News: Healthcare price transparency off to a slow start in 2019
As part of the fiscal year 2019 inpatient prospective payment system (IPPS) final rule, CMS required hospitals to publish their lists of retail charges for individual services and DRGs in online spreadsheets starting on January 1. Fulfilling that requirement, is another matter entirely, according to Modern Healthcare.
Some hospitals have struggled to post their chargemaster lists at all, others have posted lists that cause more confusion for patients than clarity, according to HealthLeaders Media. The available lists require patients to locate and piece together the price of each component of their visit or potential visit, including items such as specific blood tests, medicines, and facility and physician charges.
“I don't think it’s very helpful,” said Gerard Anderson, director of the Johns Hopkins Center for Hospital Finance and Management. “There are about 30,000 different items on a chargemaster file. As a patient, you don't know which ones you will use.”
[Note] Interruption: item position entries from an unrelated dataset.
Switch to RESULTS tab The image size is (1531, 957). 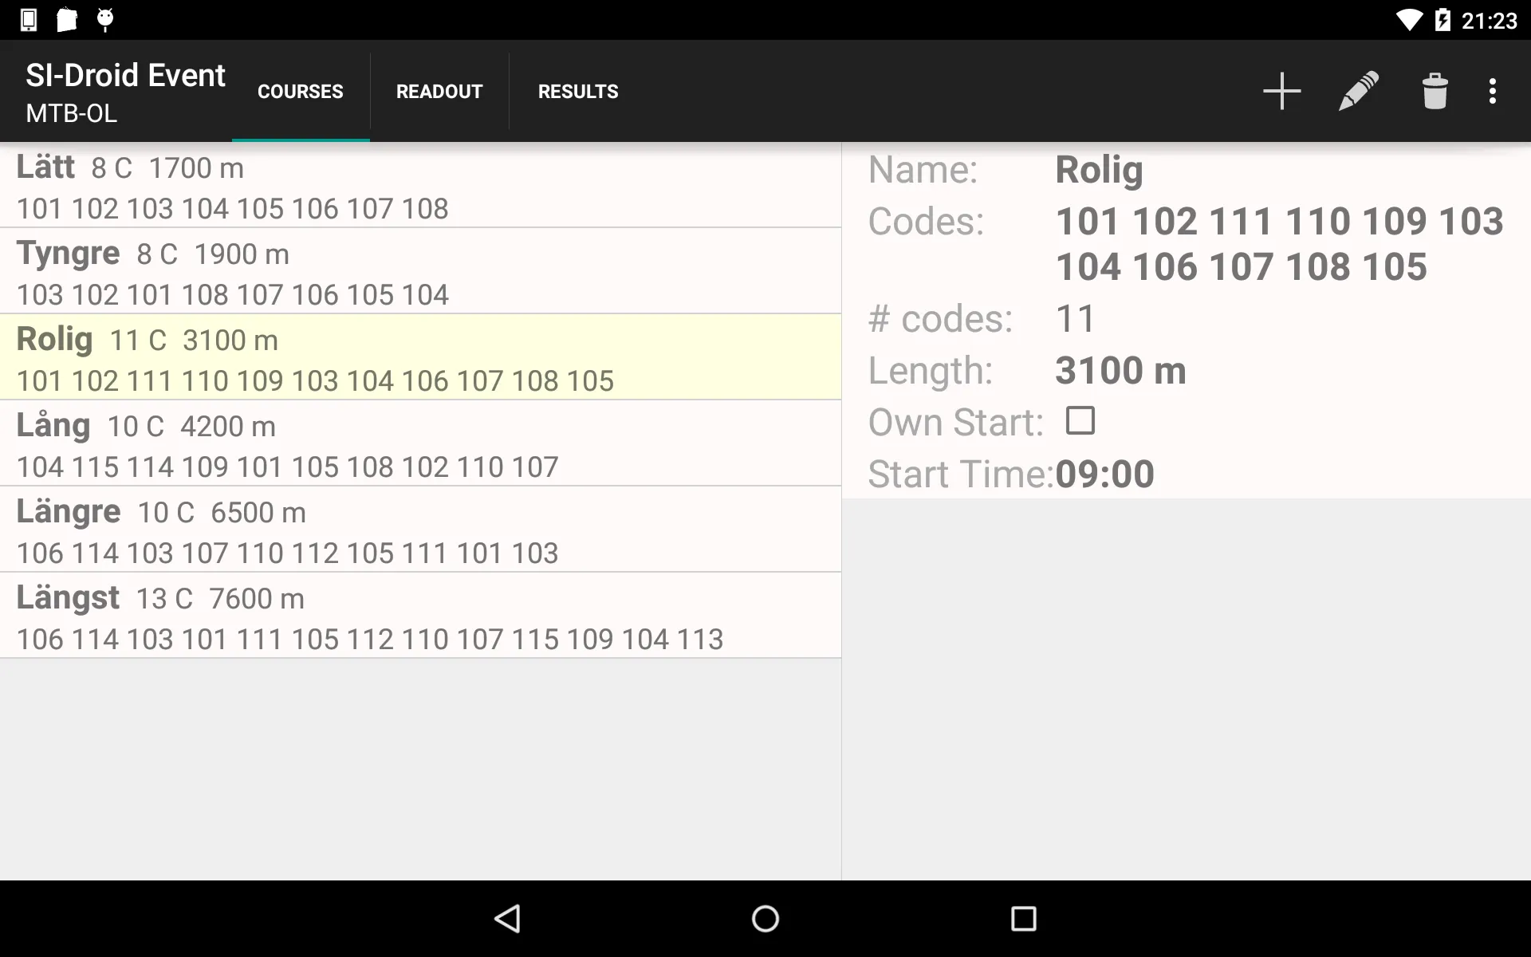click(x=577, y=92)
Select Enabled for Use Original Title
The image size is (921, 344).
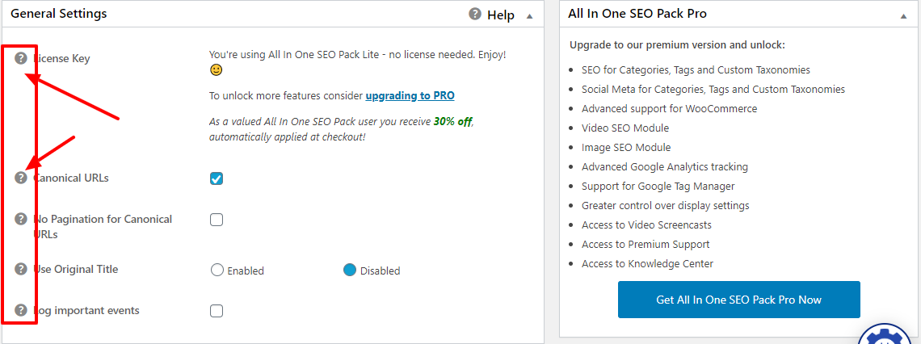(217, 271)

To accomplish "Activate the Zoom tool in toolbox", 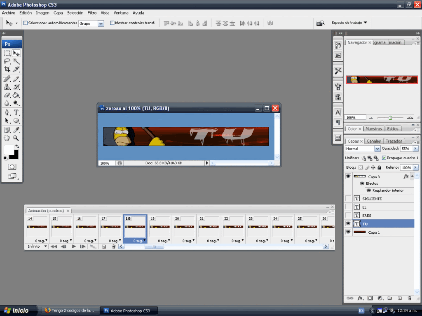I will coord(16,138).
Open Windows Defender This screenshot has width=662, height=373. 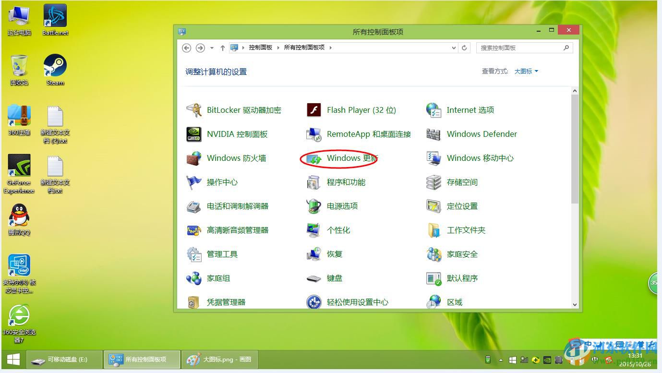tap(481, 134)
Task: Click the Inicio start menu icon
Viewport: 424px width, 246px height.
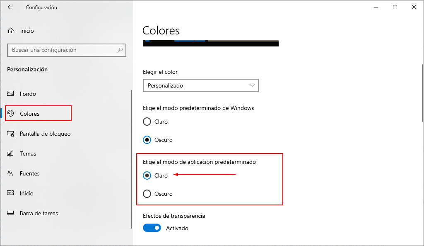Action: [11, 193]
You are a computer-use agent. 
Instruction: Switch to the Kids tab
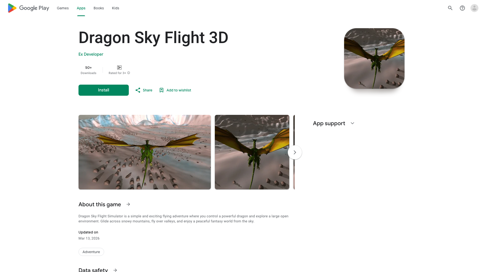coord(115,8)
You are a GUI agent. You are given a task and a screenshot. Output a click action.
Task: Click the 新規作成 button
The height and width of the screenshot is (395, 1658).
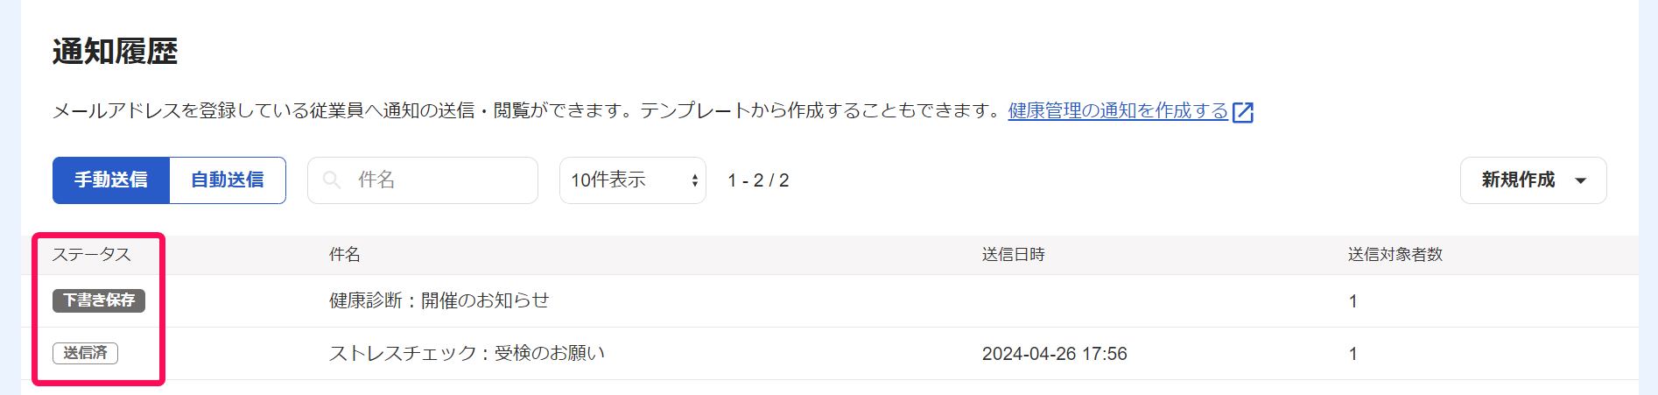pos(1533,180)
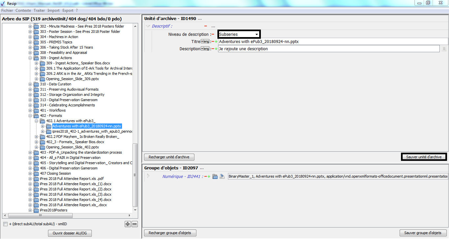Click the green plus in Numérique ID2441 row

tap(209, 177)
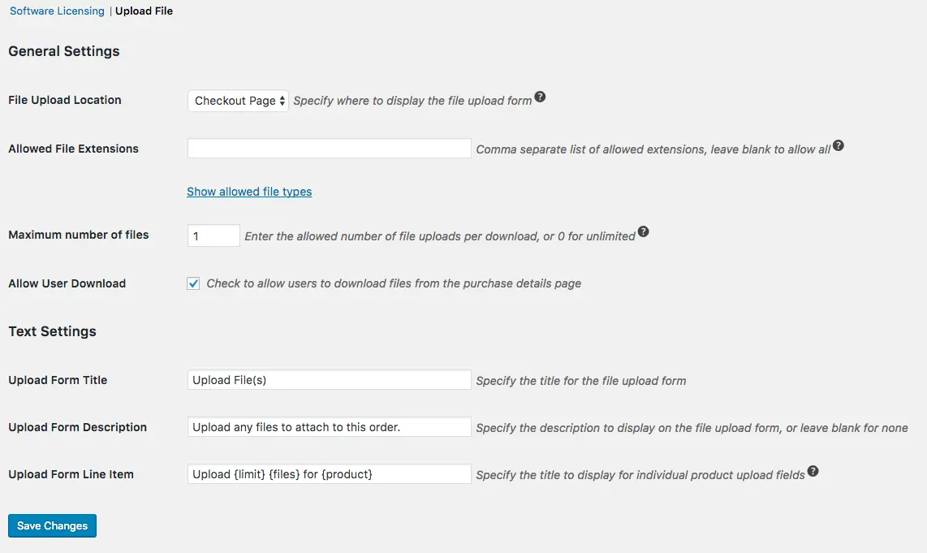The image size is (927, 553).
Task: Uncheck the Allow User Download checkbox
Action: tap(193, 283)
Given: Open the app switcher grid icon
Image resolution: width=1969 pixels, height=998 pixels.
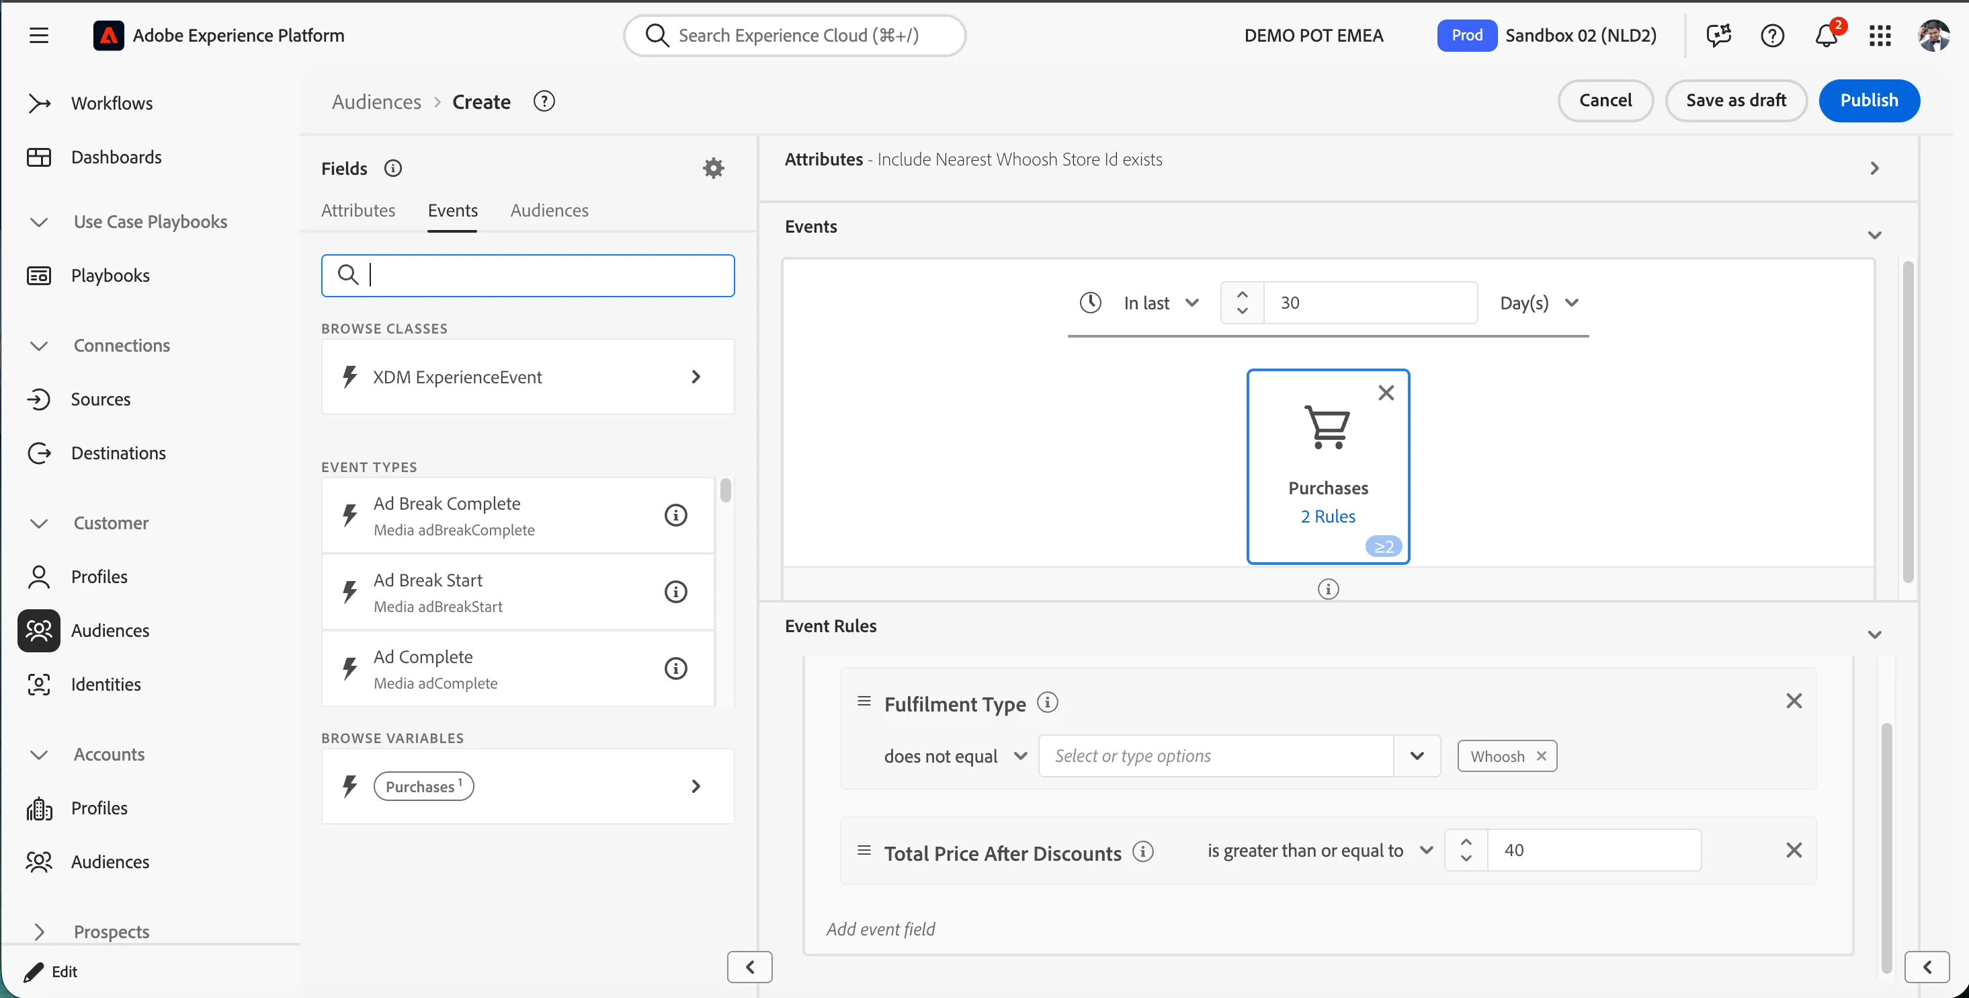Looking at the screenshot, I should tap(1880, 35).
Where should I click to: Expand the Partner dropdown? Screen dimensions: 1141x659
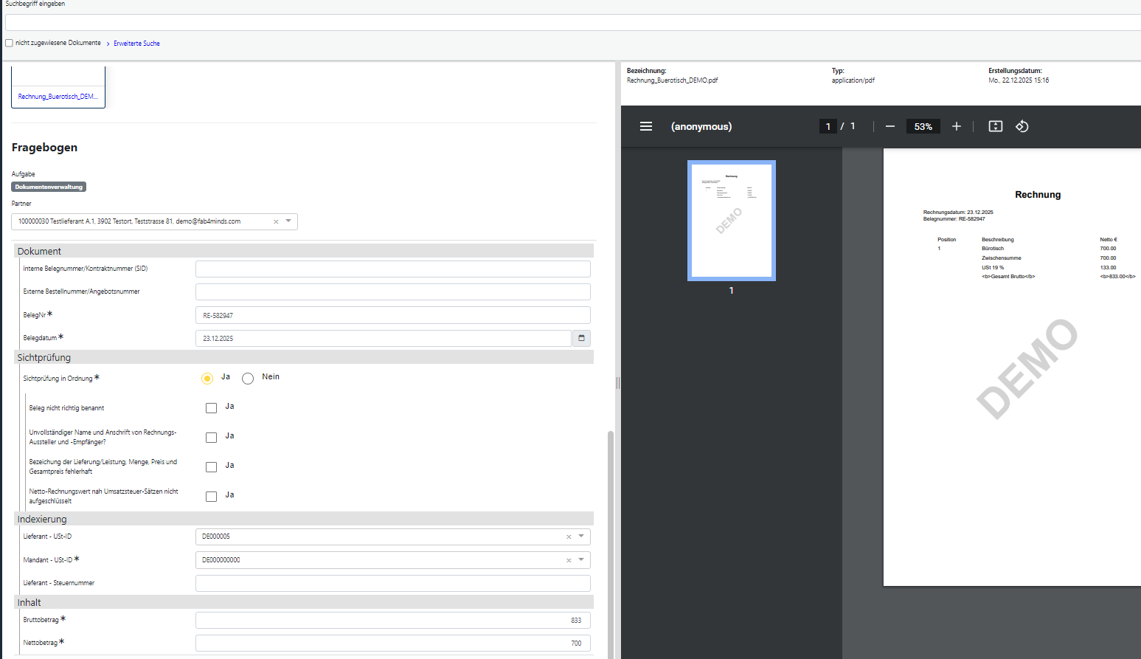point(288,221)
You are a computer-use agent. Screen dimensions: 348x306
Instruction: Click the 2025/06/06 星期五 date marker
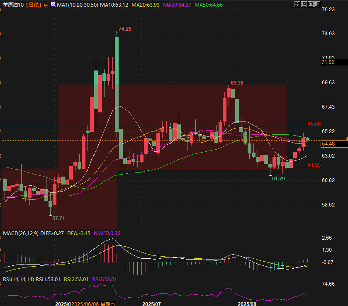coord(93,304)
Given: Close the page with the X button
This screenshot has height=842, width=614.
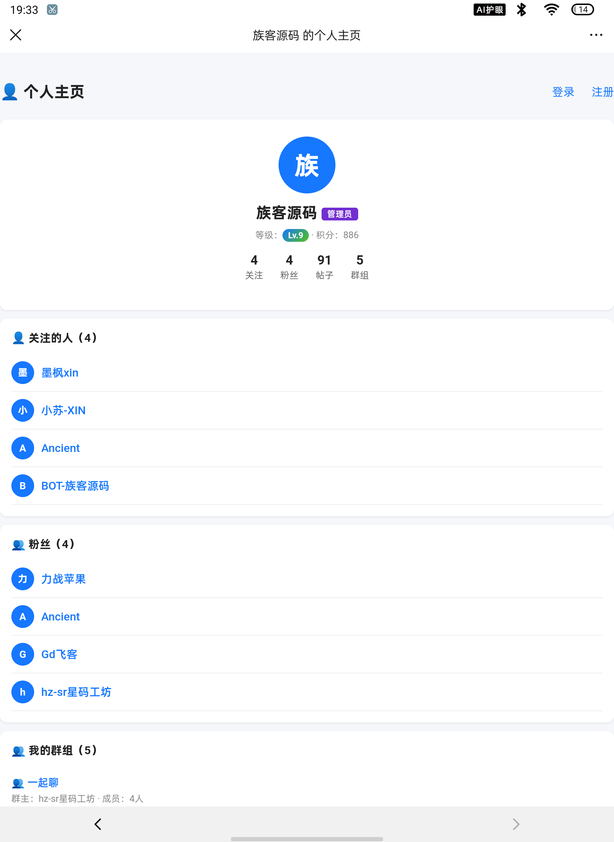Looking at the screenshot, I should [x=16, y=35].
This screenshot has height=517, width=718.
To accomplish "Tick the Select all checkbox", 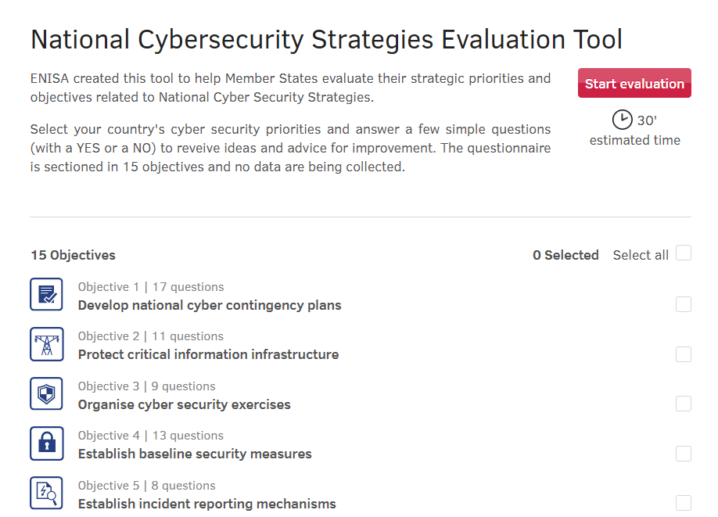I will 684,253.
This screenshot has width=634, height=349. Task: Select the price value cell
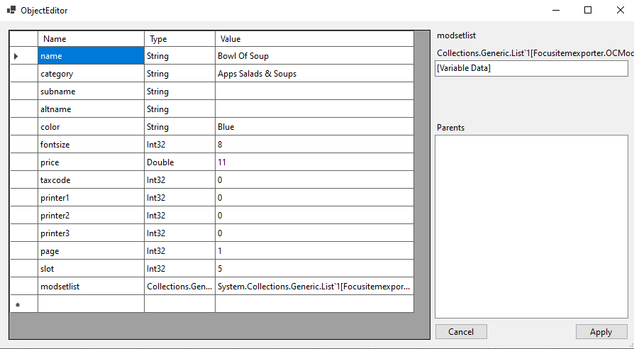(313, 162)
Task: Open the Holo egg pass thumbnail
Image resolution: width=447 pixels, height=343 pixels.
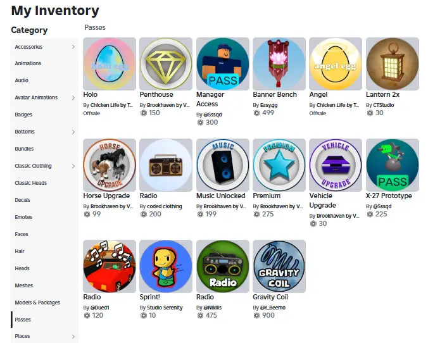Action: 110,64
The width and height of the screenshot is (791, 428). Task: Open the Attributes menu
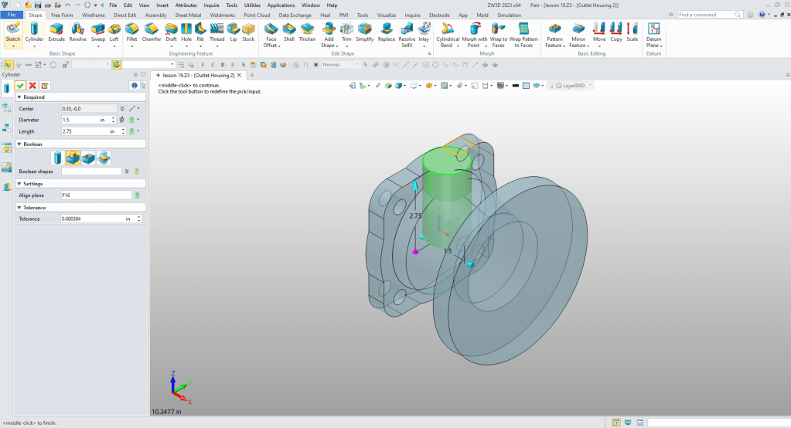pyautogui.click(x=186, y=5)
Plus, lists that are available are often hidden deep in hospitals’ websites, Modern Healthcare reported. HealthLeaders Media suggests that it’s easier and faster to just Google the hospital’s name along with “billing” or “chargemaster” and find a direct link, rather than poking around your hospitals website for hours.
Even if patients find the list and try to piece together an estimate for their care costs, the names of diagnoses, procedures, treatments, etc. are often opaque to those without a medical degree. For example, the University of California San Francisco Medical Center's chargemaster includes a $378 charge for "Arthrocentesis Aspir&/Inj Small Jt/Bursa w/o Us," which is basically draining fluid from the knee.
Even when the DRG prices are listed, there may be varying charges based on the patient’s comorbid conditions—a reality CDI professionals are well aware of. While a medical professional may understand the thousands of dollars’ difference between two DRGs, that disparity may be confusing to patients, according to HealthLeaders Media.
On top of the confusing nature of chargemaster lists, the prices listed are rarely the ones that hospitals actually receive from insurers.
“From a practical standpoint, I’m not sure how useful this information is,” said Jan Emerson-Shea, vice president of external affairs for the California Hospital Association. “What an individual pays to [the] hospital is going to be based on what the insurer covers.”
Many facilities push back against the idea of publishing the average prices they generally accept from insurers, however, saying that negotiated rates are a trade secret, according to HealthLeaders Media.
Despite these many pitfalls, some experts still say that making the charges public shines a light on the often highly varying prices set by different facilities. And, posting the chargemaster lists represents a first step at price transparency for patients.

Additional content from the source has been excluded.